50 nuances de pop

En vingt ans de carrière, Kelley Stoltz, second couteau notoire à l'aise sur tous les terrains, est passé par toutes les couleurs de l'arc-en-ciel pop. Son dernier album Que Aura vient y ajouter une teinte supplémentaire.


C'est une évidence : la galaxie pop de Kelley Stoltz est proche de l'infini et de forme tentaculaire, puisqu'elle va plus ou moins directement de Jeff Buckley à Jack White et de Nirvana à Echo & the Bunnymen en passant par Sixto Rodriguez.

Ainsi, le natif du Michigan, passé par New York puis relocalisé à San Francisco, a-t-il été stagiaire au service management du label du premier (il y a un début à tout et tout est un début), émargé sur les labels des troisièmes et quatrièmes (Third Man Records et Sub Pop), officié comme guitariste de tournée des hommes lapins et clavier du Sugar man de Détroit.

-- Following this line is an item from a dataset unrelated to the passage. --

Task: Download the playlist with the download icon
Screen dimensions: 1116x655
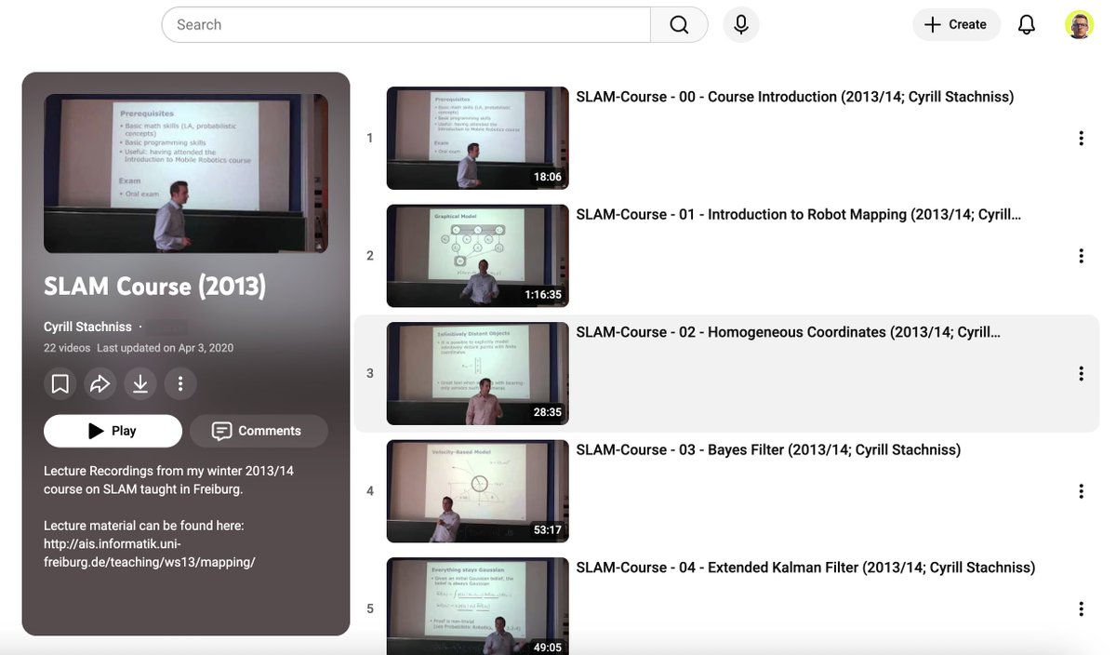Action: [140, 382]
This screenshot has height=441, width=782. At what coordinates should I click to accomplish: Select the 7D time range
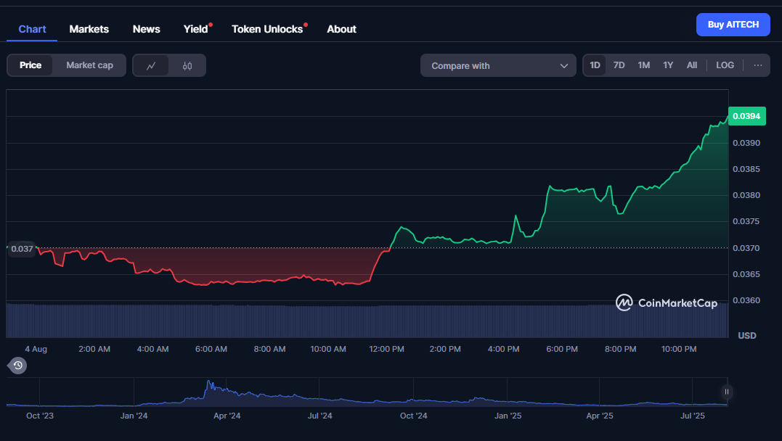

Mais cette galaxie est encore bien plus vaste quand on songe que Stoltz a, outre Echo, été biberonné à la pop ouvragée de Brian Wilson et des Kinks, aux complaintes éplorées et défroquées des "officiels de la mélancolie" que furent Leonard Cohen, Nick Drake et Syd Barrett ou à la grâce torve du Velvet Underground.

Aujourd'hui chez Castle Face, le label de John Dwyer de Thee Oh Sees, Stoltz a tout d'un insaisissable qui d'album en album ne semble jamais enclin à vouloir sortir du relatif anonymat duquel ses disques très cool n'ont pas réussi à le sortir depuis une vingtaine d'années qu'il pratique.

Energie renouvelée

Il faut dire que Stoltz s'est produit sous une telle couche d'alias qu'ils ont fini par l'avaler et dans une quantité de genres – garage, psyché pop, post rock, new wave... – qu'un disquaire (il en fut un lui-même) n'y retrouverait pas ses petits.

En solo, Stoltz a longtemps opté pour une pop à forte résonance kinksienne et barrettienne (Antique Glow, Below the Branches, Circular Sounds, To Dreamers), avant de bifurquer nettement vers un mélange de tous les styles précités, déjà à l'œuvre sur Double Exposure (2013) et In Triangle Time (2015).

Cette fois avec Que Aura, Stoltz livre un drôle de mélange de krautrock et de disco pop qui convoque aussi Echo & The Bunnymen, Fleetwood Mac – puristes indés ne fuyez pas ! – Captain Beefheart et pas mal de madeleines 80's. N'en jetez plus, la coupe est pleine. Elle déborde même.

Or, il est compliqué de produire une pop si référencée, et surtout les chansons qui vont avec, sans se retrouver esclave de sa traçabilité – l'auditeur courra forcément après.

Sauf que de cela, Stoltz qui recycle aussi bien ses influences qu'il est en pointe dans l'utilisation d'énergie renouvelable pour enregistrer ses disques – un signe ! – sait s'affranchir en nous enseignant la vérité suivante : ce n'est pas parce que la peau du caméléon prend la couleur du feuillage qu'elle devient ce feuillage.

On songe dès lors à un terme qui fit en son temps le sel d'un tube de Culture Club : « Karma chameleon » qui, appliqué à Kelley Stoltz, ferait de lui le caméléon de son propre karma musical.